Whatever you think about mobile payments, you are probably dead wrong.
Do you dismiss the technology as trendy, something that will never translate for your customer base? Or do you believe that it will be a smashing success, with your clients flocking to mobile banking and payments in large numbers? Maybe you are somewhere in between.
We maintain that the one thing you can be certain of is that you are going to be wrong. Why? Because in the whole history of mobile communications and financial services, few have accurately predicted the future. There are simply too many variables.
The best you can do is stay flexible and adopt a strategy that is robust over the largest number of possible outcomes. Here are a few of the most important variables you need to keep in mind:
Variable No. 1: Acceptance
Payments is unlike most markets, because its value depends strongly on the number of participants. Twice as many participants creates far more than twice the value. If you have actually tried to use a mobile payments service to send money to a friend, you know that more than half the battle is simply getting the friend to agree. In most cases, people would rather have cash, because they know that everyone accepts it. Once the first payment is made, the second becomes much easier; however, the overhead associated with the first payment is so high that most people will never get past it.
Now suppose that you use one mobile payment scheme and your friend uses another (there are literally dozens from which to choose). Who is going to switch? Think about this for a bit and you begin to see why, despite the advantages a mobile payment scheme may have on its own or in a pilot, garnering widespread acceptance in the real world is a decades-long proposition.
Variable No. 2: Security and Fraud
In most markets, when new technology becomes available, the best plan is to rush to market and capture as much share as possible. Fraud losses are an acceptable price to pay for expansion. However, in mobile banking, early fraud can have a lasting impact on the value of your brand. As a result, the developers of mobile banking platforms have taken great pains to ensure the same level of security for mobile transactions as for face-to-face transactions. However, the reality is that no one really knows how safe a system is until it is tested, and mobile banking and payments are not large enough to have attracted serious criminal attention. That will change in the near future, and when it does, banks had better be paying attention. Any large, well-publicized event could spook the public from adopting this technology further, thus slowing adaptation rates. Security is an arms race, with countermeasures and counter-countermeasures evolving together, as criminals find holes in the system and security professionals close those holes. Nonbanks that rush to market may look threatening, because they are growing extremely fast; however, this just means that they will be more badly damaged when the criminals catch up. At that point, we will see multiple mobile payment services collapse, unable to pay for the losses their insecure systems have enabled.
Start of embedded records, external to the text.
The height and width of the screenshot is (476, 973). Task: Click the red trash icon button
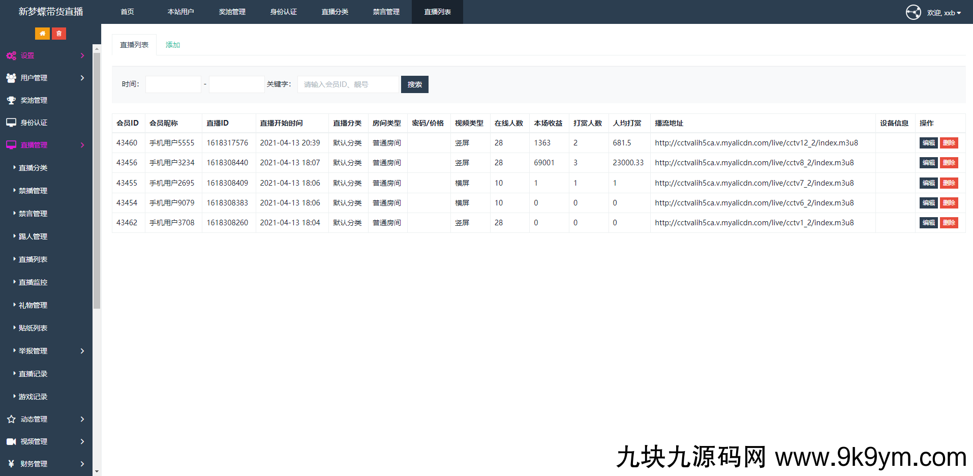pos(59,34)
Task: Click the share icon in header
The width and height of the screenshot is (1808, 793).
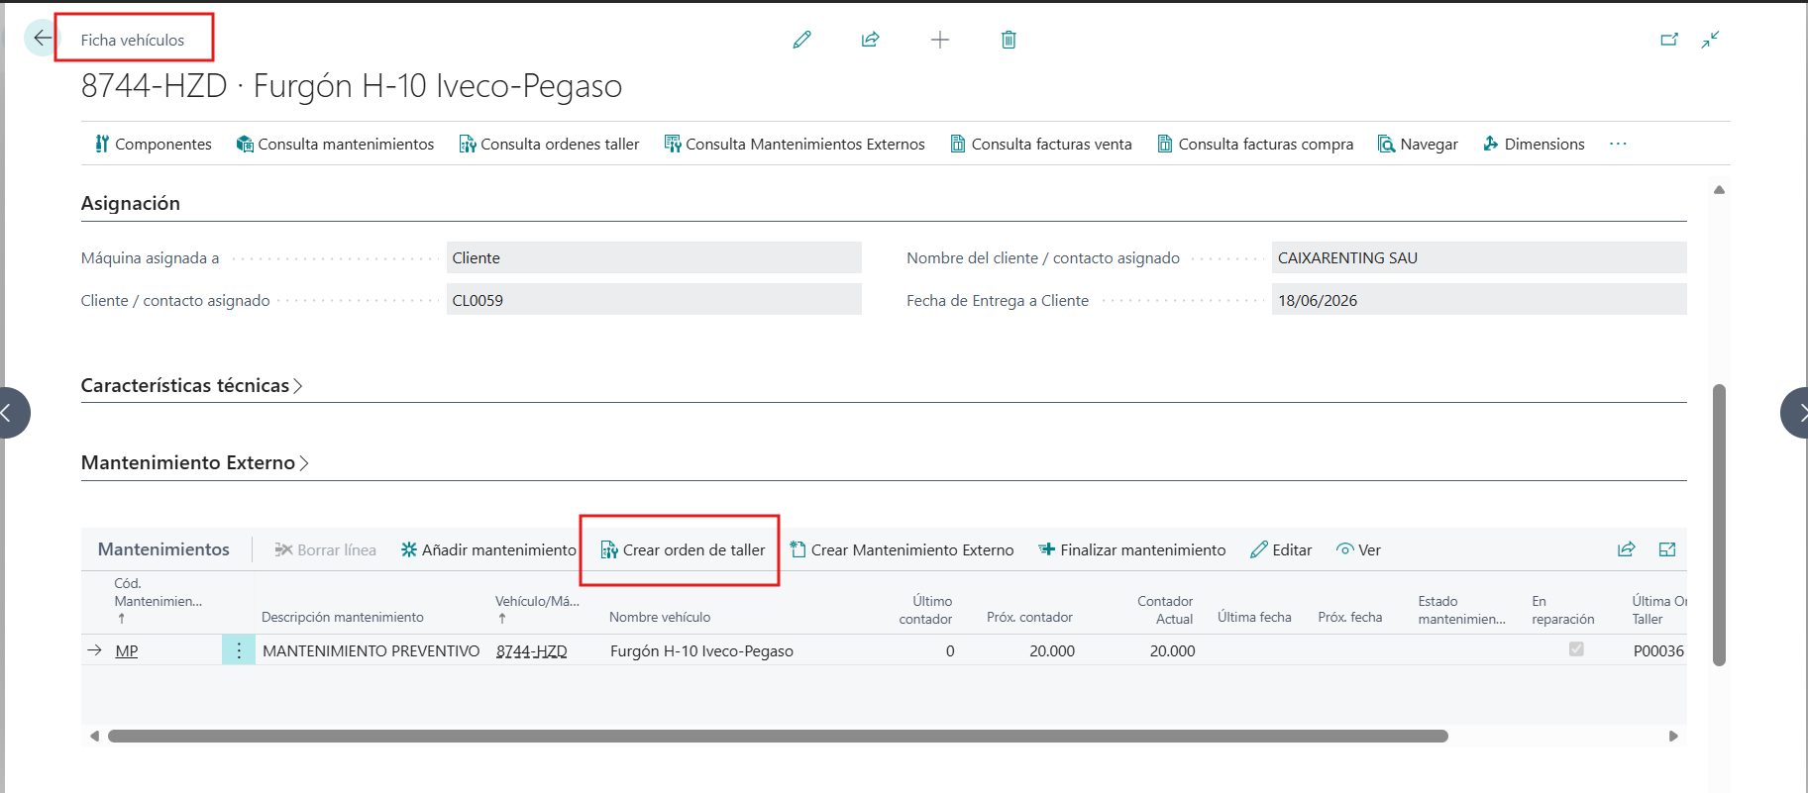Action: click(x=870, y=40)
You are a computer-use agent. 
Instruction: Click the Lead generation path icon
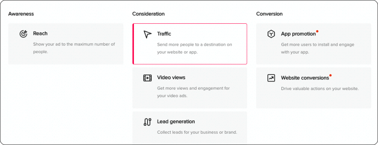[x=147, y=122]
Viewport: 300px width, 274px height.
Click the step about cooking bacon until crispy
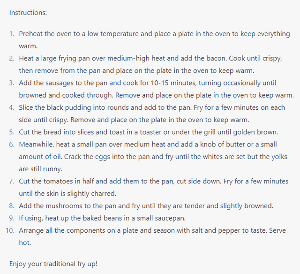pyautogui.click(x=150, y=64)
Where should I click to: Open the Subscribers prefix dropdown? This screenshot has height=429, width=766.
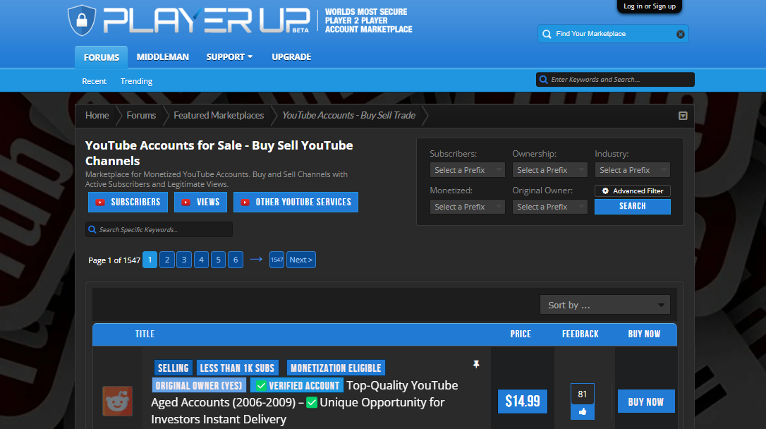(x=467, y=169)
Variable No. 3: Competitive Environment
There are at least six major players in the mobile wallet space today: Isis, Visa, PayPal, Amazon, Google and Apple. While banks may worry about being disintermediated, all these competitors rely on bank payment systems to survive and will be spending the next two to three years tearing each other apart. Isis, PayPal and Google already have each gone through at least one large transformation of their business model, and there will be more to come. It is far too early to pick a favorite, and banks have no need to. Just wait until the field has produced a clear winner or two, and then do business with them.
Variable No. 4: Reliability
Consumers as a whole are fairly tolerant of having dropped cell phone coverage. Our day-to-day lives, while made more convenient by cell phones, have not evolved to the point where we require a signal at all times. Payments, however, do need to work all the time. Various technologies can be utilized to conduct mobile transactions. Some do require a connection back onto the mobile network; customized downloaded applications, SMS texts and browser-based services.
Other technologies, including near-field communication and Bluetooth, require only that the device pass close enough to the point of sale terminal to register. Even then, without a mobile connection, much of the advantage over legacy technologies is lost. In addition, the large adoption and continued expansion of end users on the mobile networks may become too much for the carriers to handle, possibly interfering with the success of mobile banking and payment. Finally, all mobile devices are dangerously reliant on batteries, and current battery life technology is not advancing as much as power consumption. Frustration levels will mount if consumers are unable to perform transactions because of a drained battery. All these factors make mobile services less reliable than financial services firms and their customers are used to.
These issues can and will be addressed by the industry and organizations with entrepreneurial spirit. However, the process will not be fast or predictable. Financial institutions should monitor the market and invest wisely in mobility, and avoid getting caught up in the hype.